Mitochondrial DNA copy number in adults with and without Type 1 diabetes.

Alicia J Jenkins; Luke M Carroll; Michael L H Huang; Yik Wen-Loh; Abubakar Mangani; David N O'Neal; Andrzej S Januszewski
Abstract
Mitochondrial damage is implicated in diabetes pathogenesis and complications. Mitochondrial DNA copy number (mtDNA-cn) in human Type 1 diabetes (T1D) studies are lacking. We related mtDNA-cn in T1D and non-diabetic adults (CON) with diabetes complications and risk factors.Cross-sectional study: 178 T1D, 132 non-diabetic controls. Associations of whole blood mtDNA-cn (qPCR) with complications, inflammation, and C-peptide.mtDNA-cn (median (LQ, UQ)) was lower in: T1D vs. CON (271 (189, 348) vs. 320 (264, 410); p < 0.0001); T1D with vs. without kidney disease (238 (180, 309) vs. 294 (198, 364); p = 0.02); and insulin injection vs. pump-users (251 (180, 340) vs. 322 (263, 406); p = 0.008).

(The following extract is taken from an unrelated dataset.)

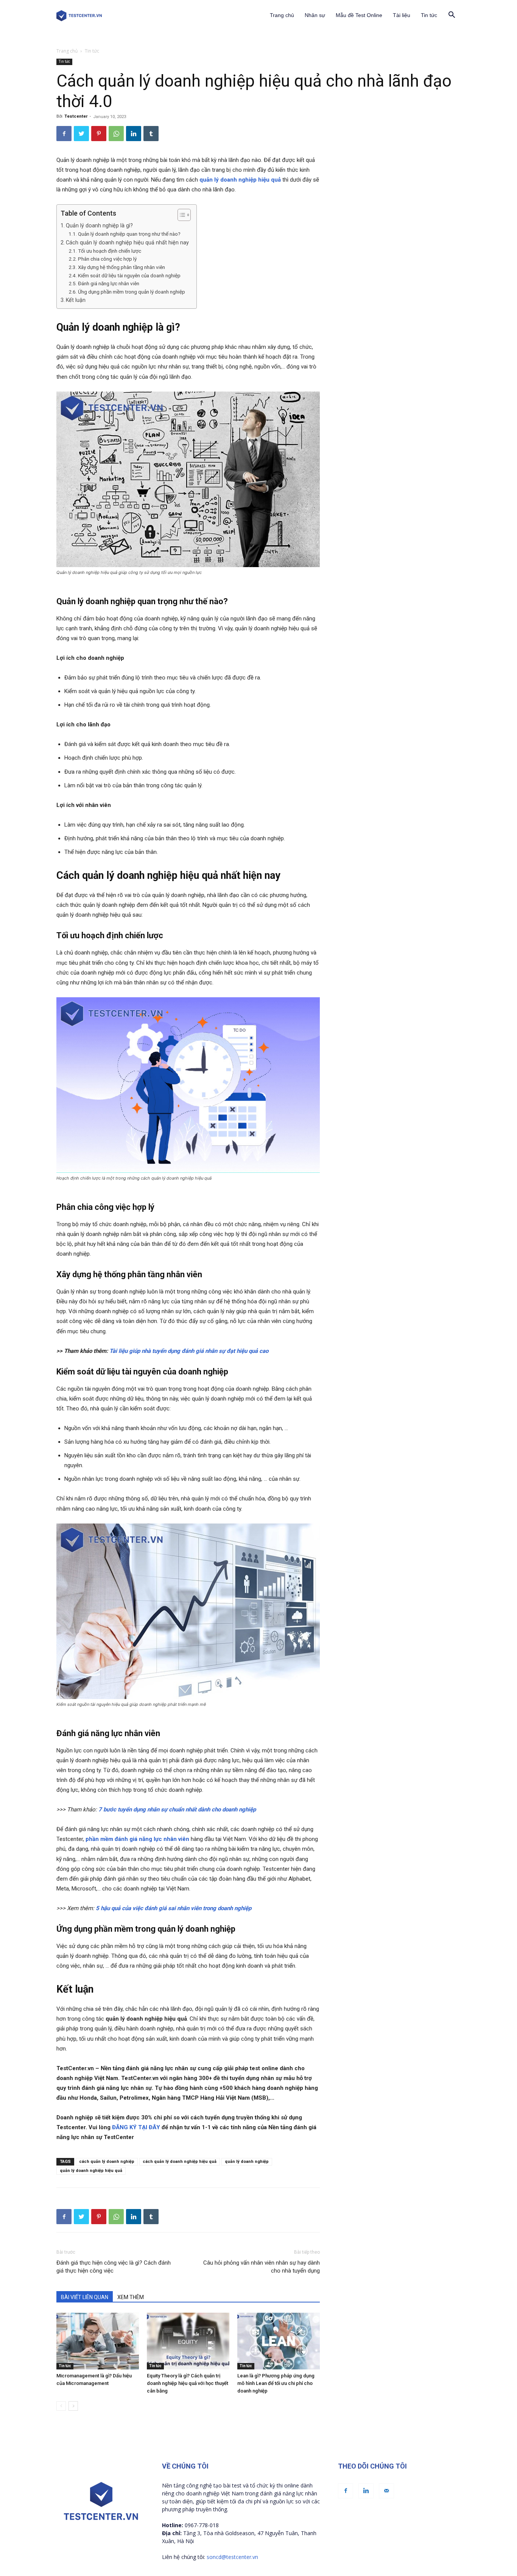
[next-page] (73, 2406)
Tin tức (429, 15)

Significant univariate correlates of mtDNA-cn: T1D: (positive) HDL-C; (negative) fasting glucose, white cell count (WCC), sVCAM-1, sICAM-1; CON: (negative) WHR (waist-hip-ratio). Detectable C-peptide in T1D increased with lowest-highest mtDNA-cn tertiles (54%, 69%, 79%, p = 0.02). Independent determinants of mtDNA-cn: T1D: (positive) HDL-C; (negative) age, sICAM-1; AUROC 0.71; CON: WCC (negative), never smoking, (positive) female, pulse pressure; AUROC 0.74.mtDNA-cn is lower in T1D vs. CON, and in T1D kidney disease. In T1D, mtDNA-cn correlates inversely with age and inflammation, and positively with HDL-C, detectable C-peptide and pump use. Further clinical and basic science studies are merited.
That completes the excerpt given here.